Learn how to keep injury at bay
So how do you keep up the training, while protecting yourself from injury? Dr Seah says it’s what you do over the holidays that counts. "The problem is, people either stop exercising completely – or they use all their free time to launch into a brand new fitness routine before they’re ready."
"Pacing is everything," he explains. "Ideally you want to keep your exercise routine ticking over during the holiday. Aim for about 50% to 75% of what you would normally do, rest on alternate days, and include lots of warm-ups and stretching." Dr Seah explains it’s all about giving the body a chance to slow down and recover – without losing condition.
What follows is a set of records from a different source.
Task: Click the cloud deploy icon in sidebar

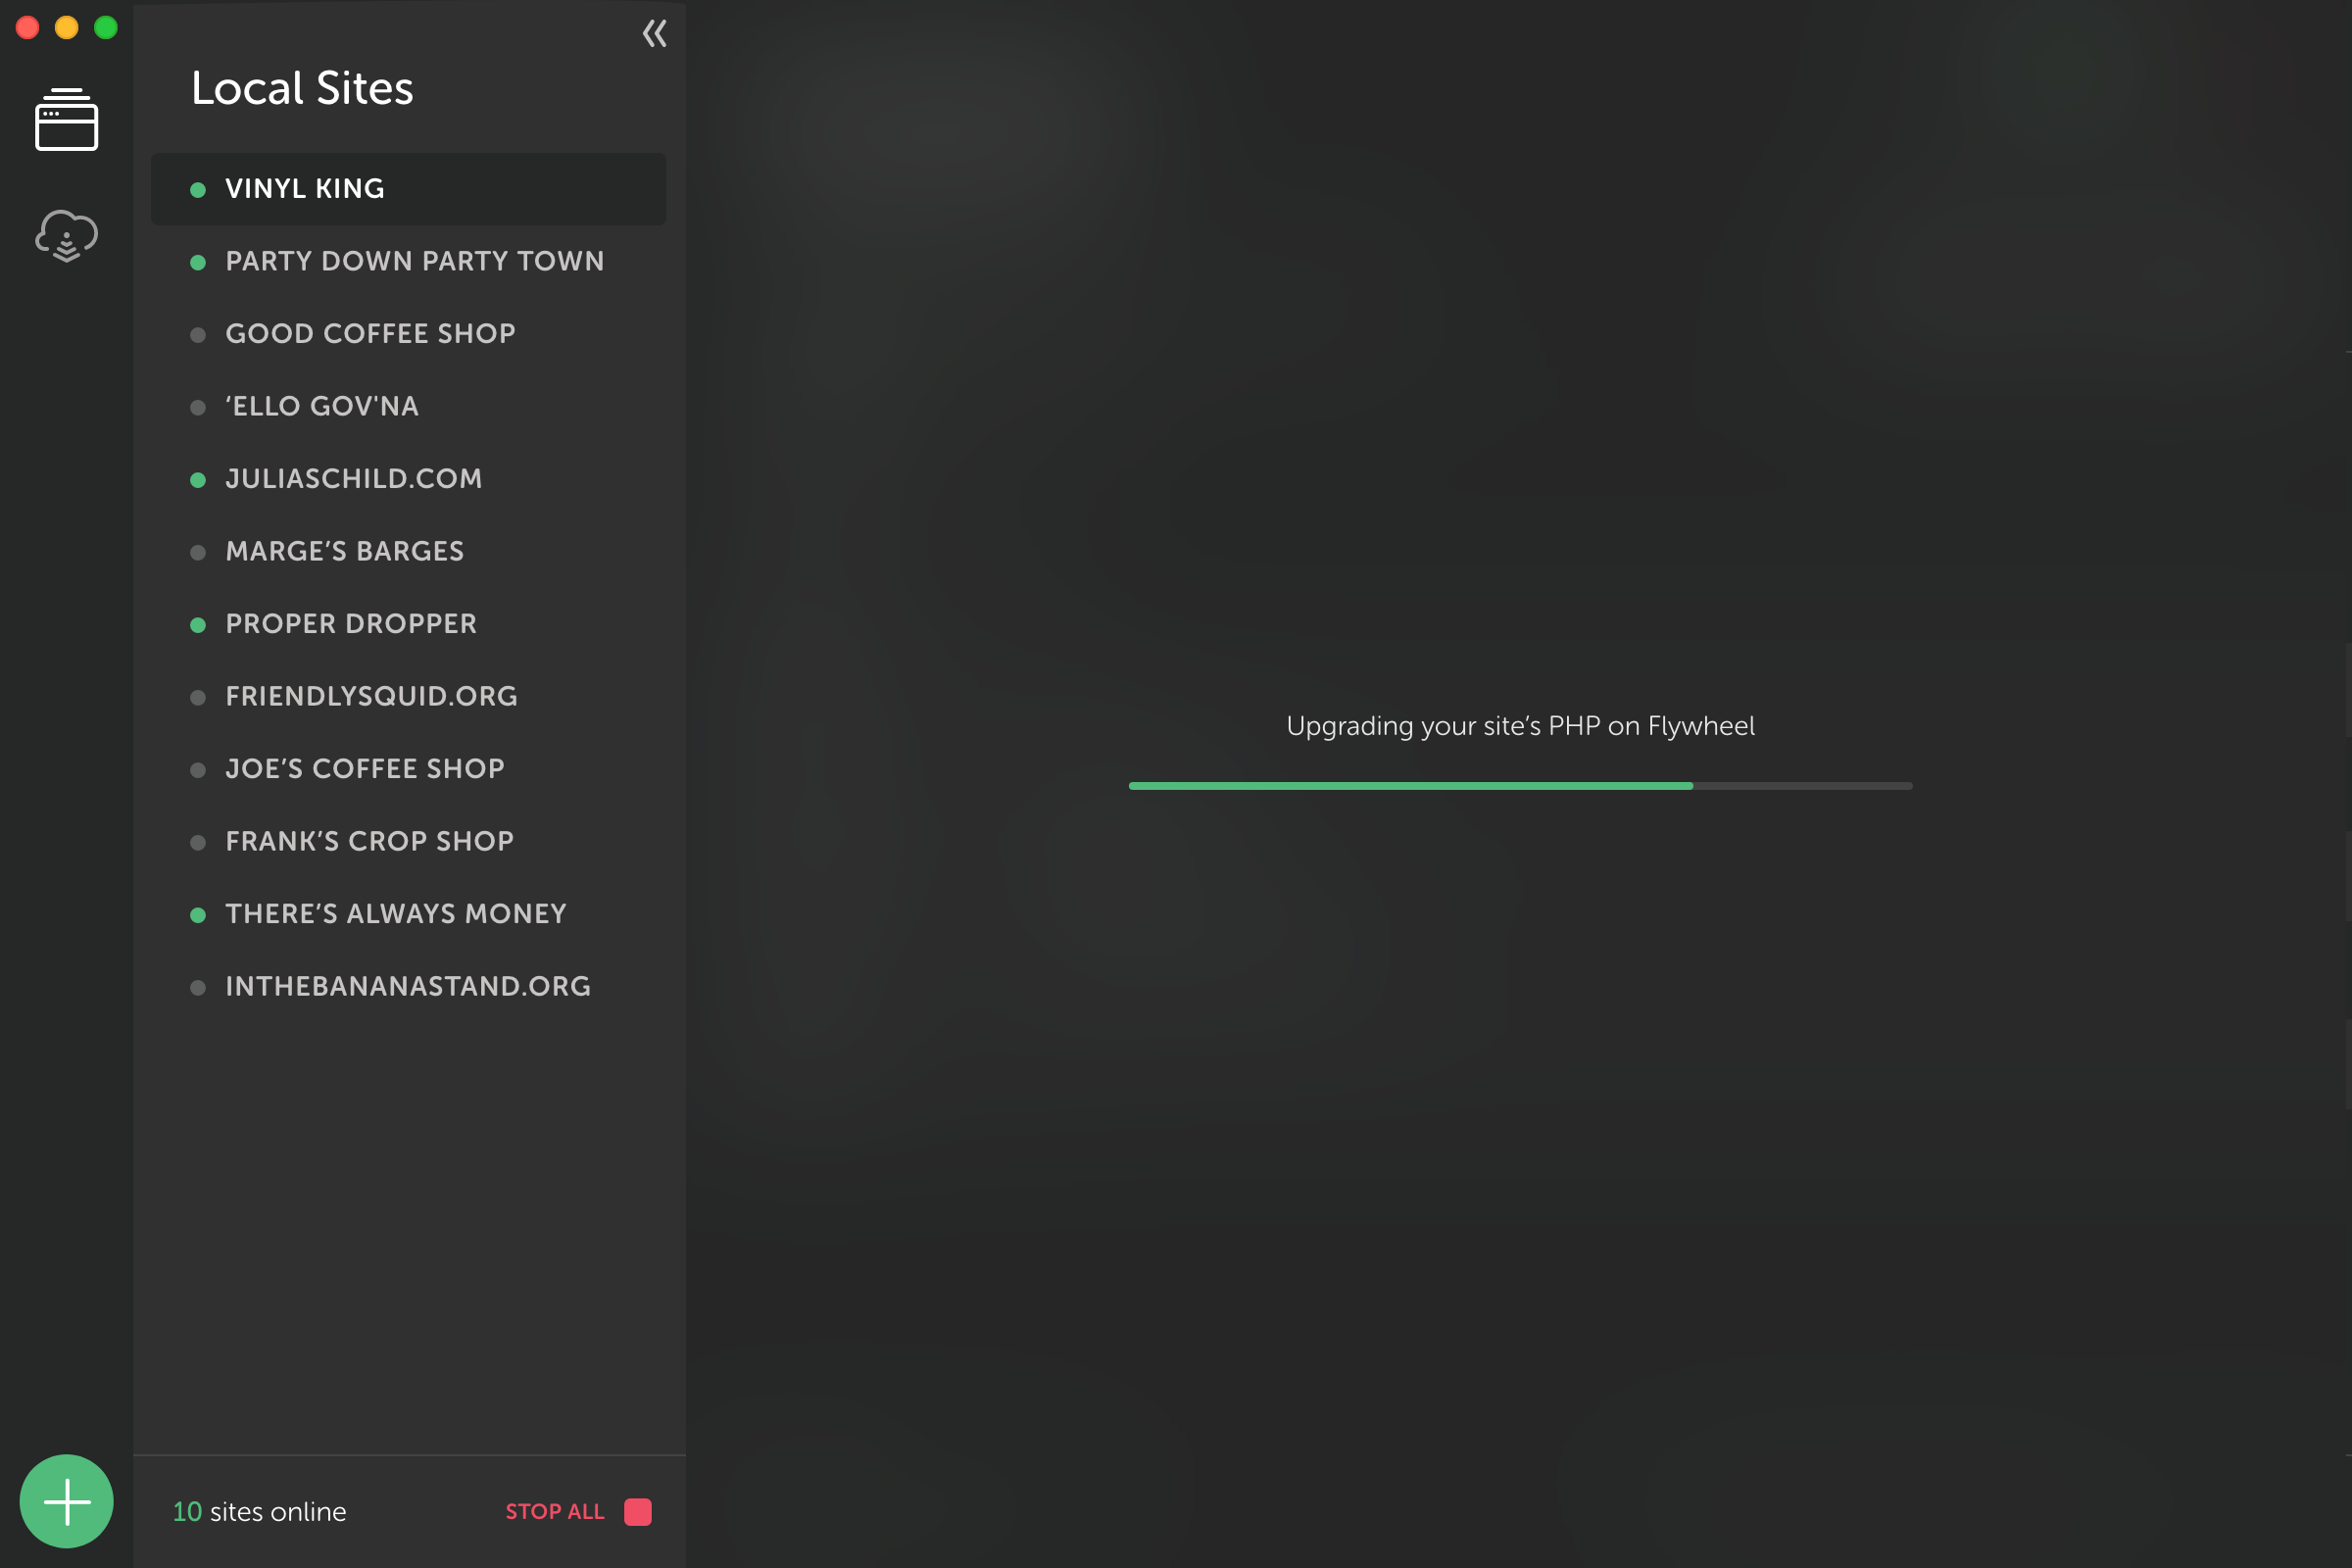Action: pos(65,236)
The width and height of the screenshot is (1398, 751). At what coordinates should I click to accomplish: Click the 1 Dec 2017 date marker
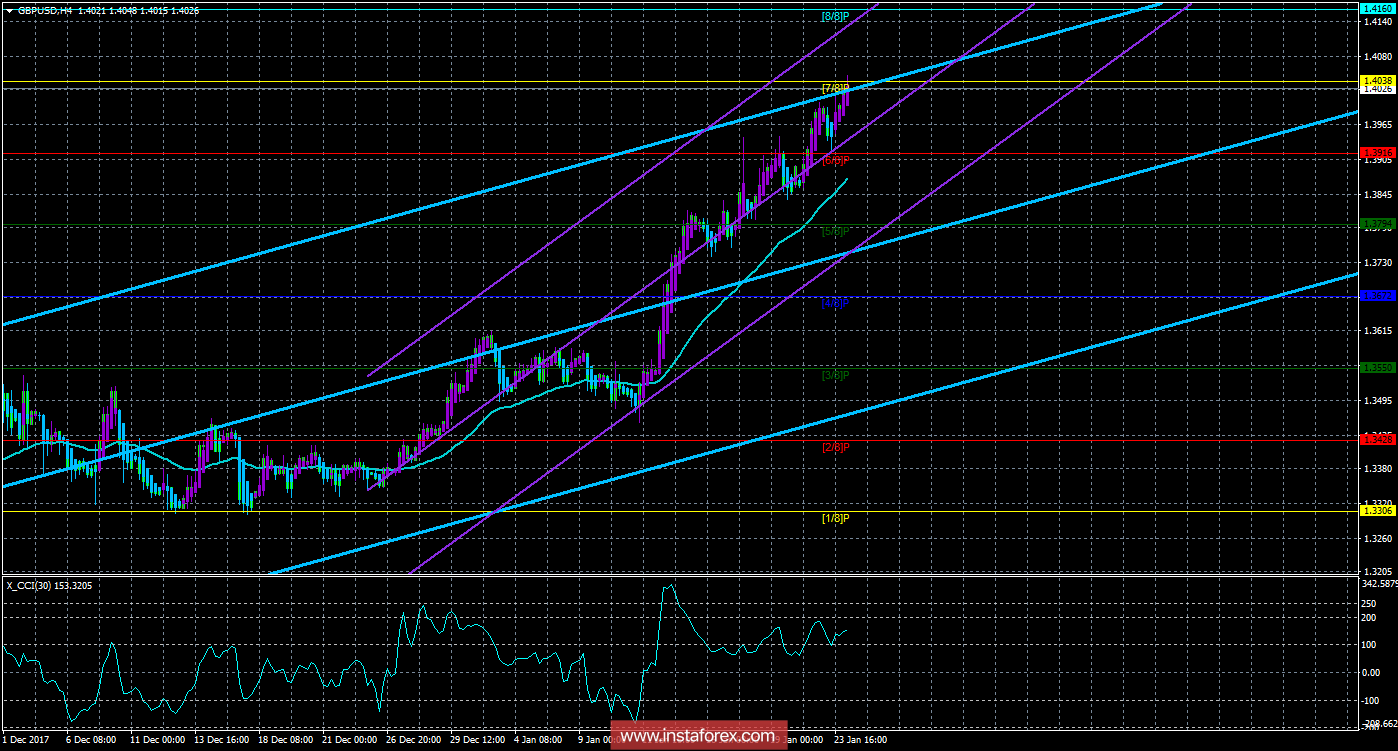(x=24, y=740)
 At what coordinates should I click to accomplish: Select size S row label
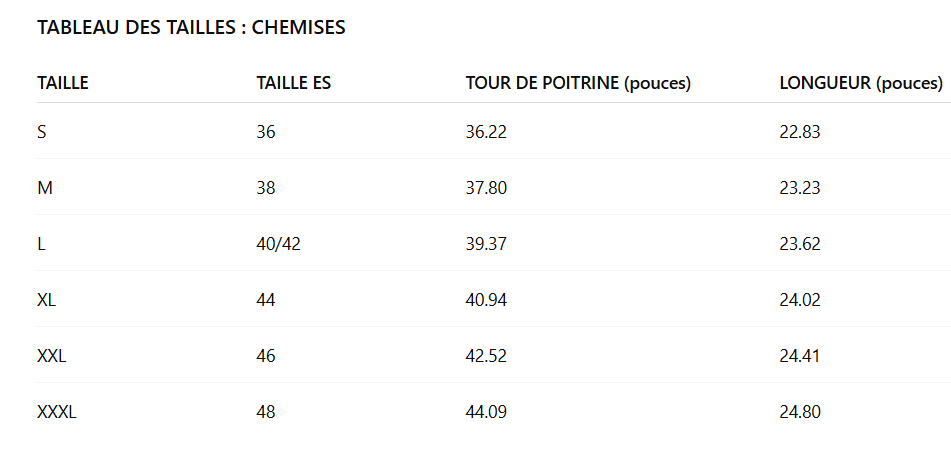tap(41, 132)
He also advocates cross training as a way of building resilience to injury. "It’s important to include flexibility, strength training and stability work into your routine. That could be reformer pilates, yoga, indoor cycling during the colder months, or swimming – a great option for all over body conditioning."
How to train safely
So, what tips would Dr Seah offer anyone training for their first marathon or triathlon in the Spring? He advises getting into a weekly routine and building up slowly. That might include following a good, standardised training plan, which you can find online. "It’s also a good idea to train with an experienced runner who can spot any issues," he says. "And then, it’s really about keeping yourself in good health. Making sure you’re stretching, resting, staying hydrated and eating a varied diet with plenty of carbs and protein for tissue repair and calcium for bone health."
If pain and injury do strike, Dr Seah says, it’s important to recognise when the pain stops you from participating and see a sport and exercise doctor or physiotherapist to get some advice and early treatment. Often that can be enough to keep injury at bay.
Any last tips?
Dr Seah says choosing a good, supportive pair of running shoes is vital for protecting the whole body and preventing injury. Now there’s a good idea for your Christmas list.
Mr Rick Seah
Dr Richard (Rick) Seah is a UK-trained consultant in Musculoskeletal, Sport & Exercise Medicine (MSK & SEM).
He is interested in all aspects of musculoskeletal and sports injury. This ranges from acute traumatic injury to chronic overuse injury to myofascial pain syndromes. He oversees all aspects of the management process from prompt diagnosis to rehabilitation and subsequent injury prevention.
Dr Seah works closely with his orthopaedics colleagues in a multidisciplinary setting, including physiotherapists and orthopaedic surgeons to manage sports injuries as effectively as possible.